Yes, this is equivalent in terms of probability:

``````julia> using Distributions

julia> logpdf(MvNormal([1 0; 0 1]), [1.0, -2.0])
-4.337877066409345

julia> logpdf(Normal(), 1.0) + logpdf(Normal(), -2)
-4.337877066409345
``````

Depending on how many missing values you have for each species and how they’re arranged, it may make more sense to keep the data and ODE solutions as arrays, and do something like this inside your model:

``````for i in findall(!ismissing, data)
data[i] ~ Normal(pred[i], σ)
end
``````

There may be a more efficient vectorized way if you’re using reverse-mode AD, but for five parameters it shouldn’t be an issue and this is a clear way to express what the model is doing.

Amazing, thanks a lot @ElOceanografo.

Another related question: imagine you want different `σ` for your two variables, how Turing is estimating the “global” likelihood of your problem if you have separate distributions like as follows?
Thanks a lot.

``````for i in findall(!ismissing, data)
data_prey[i] ~ Normal(pred_prey[i], σ_prey^2)
data_predators[i] ~ Normal(pred_predators[i], σ_predators^2)
end
``````

The global likelihood is just the product of all the individual conditional likelihoods in the model (though it’s actually calculated as a sum of log-likelihoods). That’s what Turing is doing inside the `@model` macro: each tilde statement `value ~ SomeDistribution` basically gets translated to `logpdf(SomeDistribution, value)`, and they’re all added up to get the total log-likelihood (or, if we’re including the priors, the unnormalized log-posterior).

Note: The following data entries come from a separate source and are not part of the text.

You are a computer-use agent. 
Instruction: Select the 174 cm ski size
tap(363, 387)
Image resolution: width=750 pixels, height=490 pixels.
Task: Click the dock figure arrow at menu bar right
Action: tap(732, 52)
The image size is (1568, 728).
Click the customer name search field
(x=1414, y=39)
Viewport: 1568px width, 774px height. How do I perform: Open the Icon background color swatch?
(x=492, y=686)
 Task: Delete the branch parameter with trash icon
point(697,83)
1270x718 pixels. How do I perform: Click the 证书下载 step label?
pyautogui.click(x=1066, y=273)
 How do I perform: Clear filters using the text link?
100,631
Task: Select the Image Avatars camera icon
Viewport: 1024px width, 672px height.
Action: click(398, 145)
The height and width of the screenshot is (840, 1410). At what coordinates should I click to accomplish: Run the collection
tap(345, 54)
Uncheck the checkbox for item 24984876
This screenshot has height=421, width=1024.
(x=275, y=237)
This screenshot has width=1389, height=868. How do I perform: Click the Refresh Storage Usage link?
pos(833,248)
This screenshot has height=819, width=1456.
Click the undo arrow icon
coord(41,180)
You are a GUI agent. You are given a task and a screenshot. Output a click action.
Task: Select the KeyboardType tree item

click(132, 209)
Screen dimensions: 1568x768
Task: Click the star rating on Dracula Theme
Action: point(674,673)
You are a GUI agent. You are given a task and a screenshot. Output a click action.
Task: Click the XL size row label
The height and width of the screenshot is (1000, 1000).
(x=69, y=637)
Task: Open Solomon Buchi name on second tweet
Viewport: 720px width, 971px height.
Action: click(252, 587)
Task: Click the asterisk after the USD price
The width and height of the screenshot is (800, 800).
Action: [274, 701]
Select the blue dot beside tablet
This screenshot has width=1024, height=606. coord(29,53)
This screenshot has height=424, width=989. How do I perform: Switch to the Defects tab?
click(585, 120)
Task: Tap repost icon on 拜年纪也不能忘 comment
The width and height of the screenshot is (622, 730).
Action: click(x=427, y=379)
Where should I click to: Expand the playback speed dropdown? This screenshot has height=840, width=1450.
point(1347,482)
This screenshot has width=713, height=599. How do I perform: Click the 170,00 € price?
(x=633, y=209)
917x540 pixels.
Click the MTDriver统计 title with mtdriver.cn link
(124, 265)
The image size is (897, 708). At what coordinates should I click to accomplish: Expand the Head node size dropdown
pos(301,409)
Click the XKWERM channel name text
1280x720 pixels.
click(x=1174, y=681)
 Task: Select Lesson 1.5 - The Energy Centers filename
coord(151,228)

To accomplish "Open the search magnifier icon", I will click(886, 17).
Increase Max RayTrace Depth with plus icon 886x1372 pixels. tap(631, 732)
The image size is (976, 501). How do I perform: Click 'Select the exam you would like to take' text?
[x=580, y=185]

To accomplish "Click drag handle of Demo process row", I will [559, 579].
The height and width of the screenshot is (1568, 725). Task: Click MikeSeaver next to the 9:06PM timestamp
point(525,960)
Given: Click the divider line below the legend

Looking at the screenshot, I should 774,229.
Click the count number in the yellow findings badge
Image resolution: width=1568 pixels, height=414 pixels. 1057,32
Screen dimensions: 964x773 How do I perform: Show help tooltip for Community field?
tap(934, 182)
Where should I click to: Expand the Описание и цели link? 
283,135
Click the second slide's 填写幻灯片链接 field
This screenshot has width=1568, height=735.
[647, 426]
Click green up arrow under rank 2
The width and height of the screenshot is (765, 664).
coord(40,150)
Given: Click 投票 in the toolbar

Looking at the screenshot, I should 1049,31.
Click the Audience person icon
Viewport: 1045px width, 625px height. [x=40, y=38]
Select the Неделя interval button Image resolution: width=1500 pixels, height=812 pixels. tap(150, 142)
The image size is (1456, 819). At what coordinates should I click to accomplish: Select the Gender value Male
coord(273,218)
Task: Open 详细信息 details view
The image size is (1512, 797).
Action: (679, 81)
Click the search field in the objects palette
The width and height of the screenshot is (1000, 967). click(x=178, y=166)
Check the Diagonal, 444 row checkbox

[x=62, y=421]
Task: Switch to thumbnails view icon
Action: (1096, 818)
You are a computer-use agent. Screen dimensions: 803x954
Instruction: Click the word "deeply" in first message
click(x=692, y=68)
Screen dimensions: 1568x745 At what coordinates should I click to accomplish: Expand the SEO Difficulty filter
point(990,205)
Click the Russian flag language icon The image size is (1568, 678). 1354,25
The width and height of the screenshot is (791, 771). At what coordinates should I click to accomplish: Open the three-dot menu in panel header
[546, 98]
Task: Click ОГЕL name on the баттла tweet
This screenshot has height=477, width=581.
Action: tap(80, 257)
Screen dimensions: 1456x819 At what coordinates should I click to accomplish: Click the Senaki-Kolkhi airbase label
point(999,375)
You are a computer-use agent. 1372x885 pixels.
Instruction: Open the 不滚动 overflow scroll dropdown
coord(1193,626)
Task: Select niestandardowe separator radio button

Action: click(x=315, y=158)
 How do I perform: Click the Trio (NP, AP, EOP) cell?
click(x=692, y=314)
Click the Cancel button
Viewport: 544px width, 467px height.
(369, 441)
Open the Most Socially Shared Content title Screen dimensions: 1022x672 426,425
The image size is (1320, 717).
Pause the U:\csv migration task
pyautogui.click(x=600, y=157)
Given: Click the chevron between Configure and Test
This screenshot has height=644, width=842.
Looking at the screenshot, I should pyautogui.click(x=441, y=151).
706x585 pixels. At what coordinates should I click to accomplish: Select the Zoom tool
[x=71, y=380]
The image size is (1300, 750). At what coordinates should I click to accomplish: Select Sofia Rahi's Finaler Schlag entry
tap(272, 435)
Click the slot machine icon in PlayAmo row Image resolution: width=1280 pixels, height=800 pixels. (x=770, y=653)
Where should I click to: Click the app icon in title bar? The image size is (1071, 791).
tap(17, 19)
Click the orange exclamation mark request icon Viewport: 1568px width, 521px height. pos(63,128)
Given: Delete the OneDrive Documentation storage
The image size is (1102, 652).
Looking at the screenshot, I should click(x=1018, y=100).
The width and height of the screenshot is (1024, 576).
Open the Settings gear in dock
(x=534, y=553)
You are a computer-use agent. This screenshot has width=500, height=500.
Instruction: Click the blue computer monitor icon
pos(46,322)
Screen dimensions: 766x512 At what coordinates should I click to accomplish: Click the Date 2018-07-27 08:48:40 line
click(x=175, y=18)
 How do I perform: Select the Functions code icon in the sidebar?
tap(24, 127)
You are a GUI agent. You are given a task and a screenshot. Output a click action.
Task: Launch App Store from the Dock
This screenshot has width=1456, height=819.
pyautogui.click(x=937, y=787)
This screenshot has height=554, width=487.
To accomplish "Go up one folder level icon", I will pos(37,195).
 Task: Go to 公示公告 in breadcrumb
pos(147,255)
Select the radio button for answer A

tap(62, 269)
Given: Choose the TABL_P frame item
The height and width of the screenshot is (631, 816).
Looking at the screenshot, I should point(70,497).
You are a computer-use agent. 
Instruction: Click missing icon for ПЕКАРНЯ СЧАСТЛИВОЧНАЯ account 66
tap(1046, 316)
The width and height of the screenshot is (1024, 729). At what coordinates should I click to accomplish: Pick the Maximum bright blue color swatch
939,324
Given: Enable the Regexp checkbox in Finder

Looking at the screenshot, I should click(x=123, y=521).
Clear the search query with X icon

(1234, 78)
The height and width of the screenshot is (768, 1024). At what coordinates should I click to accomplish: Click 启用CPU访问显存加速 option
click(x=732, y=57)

If you have different observation errors for the predator and prey, it just means the model will weigh the goodness-of-fit to the predator and prey time series differently. If those observation errors are themselves parameters in the model, it will try to fit them as well–the log-likelihood will be highest when they are correct, which is easy to check for yourself:

``````julia> using Distributions, Random

julia> Random.seed!(1)

julia> x = rand(Normal(0.0, 1.0), 100);

julia> loglikelihood(Normal(0.0, 0.5), x) # too low
-216.49103411053034

julia> loglikelihood(Normal(0.0, 1.0), x) # just right
-140.37182803198166

julia> loglikelihood(Normal(0.0, 1.5), x) # too high
-153.98613066973462
``````

Finally, I just noticed you’ve been writing `Normal(pred[i], σ^2)`, which should be `Normal(pred[i], σ)`, since Julia’s normal distribution is parameterized in terms of the standard deviation, not the variance. The model will still run that way, but you may get confused interpreting the results.

1 Like

@ElOceanografo, thanks a lot for these useful remarks.

regarding the following comment:

Yes it was a mistake, I have been confused because when using the `MvNormal` distribution, it is setup using variance (for the covariance matrix) while when using a `Normal` distribution it set up using the `σ`.